The First Congregational Church is where Japanese American residents gathered before being boarded on buses to internment camps, according to a city press release. Those subject to relocation were offered food and logistical support by the church, according to Reverend Kelly Colwell, pastor at the First Congregational Church.
“It’s not enough to make it a nicer day for people as they get shipped off to prison camps,” Colwell said. “To really resist an order like that we all have to be ready to get in the way.”
In remembrance of the internment period, Bancroft Library is holding an exhibit named “Uprooted: The Incarceration of Japanese Americans,” through June 30 to tell the story of the incarceration of Japanese Americans during WWII, according to exhibit co-curator Julie Musson.
An annotated map provided by Musson demonstrates the locations of “real property owned by persons with Japanese names” as of March 1, 1941. Much of this property was concentrated in southwest Berkeley.
At a Berkeley City Council meeting on Feb. 8, a resolution authored by the Peace and Justice Commission, a 15-member panel that advises the council and school board on issues of peace and social justice, adopted Feb. 19 as the Japanese Day of Remembrance in Berkeley “in recognition of the mass incarceration of Japanese Americans and Japanese Latin Americans during World War II,” according to the meeting agenda.

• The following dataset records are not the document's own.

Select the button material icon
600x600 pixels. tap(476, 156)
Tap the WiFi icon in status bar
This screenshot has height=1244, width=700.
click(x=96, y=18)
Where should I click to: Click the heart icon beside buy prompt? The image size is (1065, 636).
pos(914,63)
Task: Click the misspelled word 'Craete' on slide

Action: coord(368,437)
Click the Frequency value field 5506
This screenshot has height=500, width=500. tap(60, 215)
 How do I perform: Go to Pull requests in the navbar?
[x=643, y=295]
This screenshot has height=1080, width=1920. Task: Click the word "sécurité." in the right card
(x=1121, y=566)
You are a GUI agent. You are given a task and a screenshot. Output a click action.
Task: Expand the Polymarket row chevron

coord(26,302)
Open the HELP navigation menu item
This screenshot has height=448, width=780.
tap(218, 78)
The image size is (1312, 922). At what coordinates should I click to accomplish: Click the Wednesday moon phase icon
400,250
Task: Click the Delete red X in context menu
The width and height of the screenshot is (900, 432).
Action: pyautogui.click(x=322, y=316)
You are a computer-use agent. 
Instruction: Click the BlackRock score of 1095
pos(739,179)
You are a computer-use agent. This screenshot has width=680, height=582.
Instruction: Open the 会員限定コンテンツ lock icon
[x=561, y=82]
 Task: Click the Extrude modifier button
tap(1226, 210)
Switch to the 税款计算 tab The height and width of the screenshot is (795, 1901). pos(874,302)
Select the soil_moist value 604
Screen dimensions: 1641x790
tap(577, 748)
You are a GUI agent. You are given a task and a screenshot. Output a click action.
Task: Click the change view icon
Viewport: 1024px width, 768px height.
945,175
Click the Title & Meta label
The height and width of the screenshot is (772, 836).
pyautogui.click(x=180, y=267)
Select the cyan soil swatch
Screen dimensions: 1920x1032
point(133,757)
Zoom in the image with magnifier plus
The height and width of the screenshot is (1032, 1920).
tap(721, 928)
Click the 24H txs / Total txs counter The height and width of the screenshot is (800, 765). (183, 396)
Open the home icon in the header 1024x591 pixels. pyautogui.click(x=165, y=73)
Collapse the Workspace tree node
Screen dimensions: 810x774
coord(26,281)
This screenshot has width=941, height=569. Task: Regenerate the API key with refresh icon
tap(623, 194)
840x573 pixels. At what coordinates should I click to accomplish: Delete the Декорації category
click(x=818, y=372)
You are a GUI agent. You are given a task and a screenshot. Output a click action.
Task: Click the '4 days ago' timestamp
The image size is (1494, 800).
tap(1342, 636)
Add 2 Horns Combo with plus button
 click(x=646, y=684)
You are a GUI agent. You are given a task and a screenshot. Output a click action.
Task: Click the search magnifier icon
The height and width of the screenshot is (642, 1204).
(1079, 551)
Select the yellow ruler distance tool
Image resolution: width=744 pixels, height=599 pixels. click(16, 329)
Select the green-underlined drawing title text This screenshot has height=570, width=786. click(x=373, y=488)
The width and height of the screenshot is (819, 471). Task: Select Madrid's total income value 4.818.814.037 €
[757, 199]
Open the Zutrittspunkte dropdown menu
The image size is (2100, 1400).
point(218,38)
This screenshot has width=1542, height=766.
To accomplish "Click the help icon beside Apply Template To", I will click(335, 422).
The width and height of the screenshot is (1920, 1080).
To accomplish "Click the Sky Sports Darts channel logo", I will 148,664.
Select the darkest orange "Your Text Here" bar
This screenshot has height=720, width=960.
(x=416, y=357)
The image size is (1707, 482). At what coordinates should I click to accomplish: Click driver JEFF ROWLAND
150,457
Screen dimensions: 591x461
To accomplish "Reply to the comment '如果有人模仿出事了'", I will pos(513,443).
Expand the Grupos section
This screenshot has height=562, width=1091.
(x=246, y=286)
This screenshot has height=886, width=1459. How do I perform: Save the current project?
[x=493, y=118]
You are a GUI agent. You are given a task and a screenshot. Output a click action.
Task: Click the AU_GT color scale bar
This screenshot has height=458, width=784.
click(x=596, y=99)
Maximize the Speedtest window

Grace Morizawa, member of the Peace and Justice Commission and author of the resolution, said the original intent was to advocate for reparations for incarcerated Japanese Americans and their descendants and to “educate the community.”
Recently, however, the focus of advocates has broadened to include other groups who face similar policies based on racial discrimination.
“Not only do we want to remember the past but we want to make sure it never happens again,” said campus senior and president of the UC Berkeley Nikkei Student Union Matthew Kojima. “We don’t want what happened to our ancestors to happen to other groups.”
Kojima highlighted two specific causes he focuses on, the incarceration of immigrant families on the U.S.-Mexico border and reparations for Japanese Latin Americans from South America who were deported to the U.S. during WWII to be used as prisoner exchanges.
The Campaign for Justice is a grassroots organization founded in 1996 by former Japanese Latin-American internees and their descendants, according to the organization’s website. The organization held a “Day of Action” on Feb. 24 calling for reparations for Japanese Latin Americans.
“They were taken — kidnapped,” Morizawa said. “It’s a little-known story. It isn’t widely known.”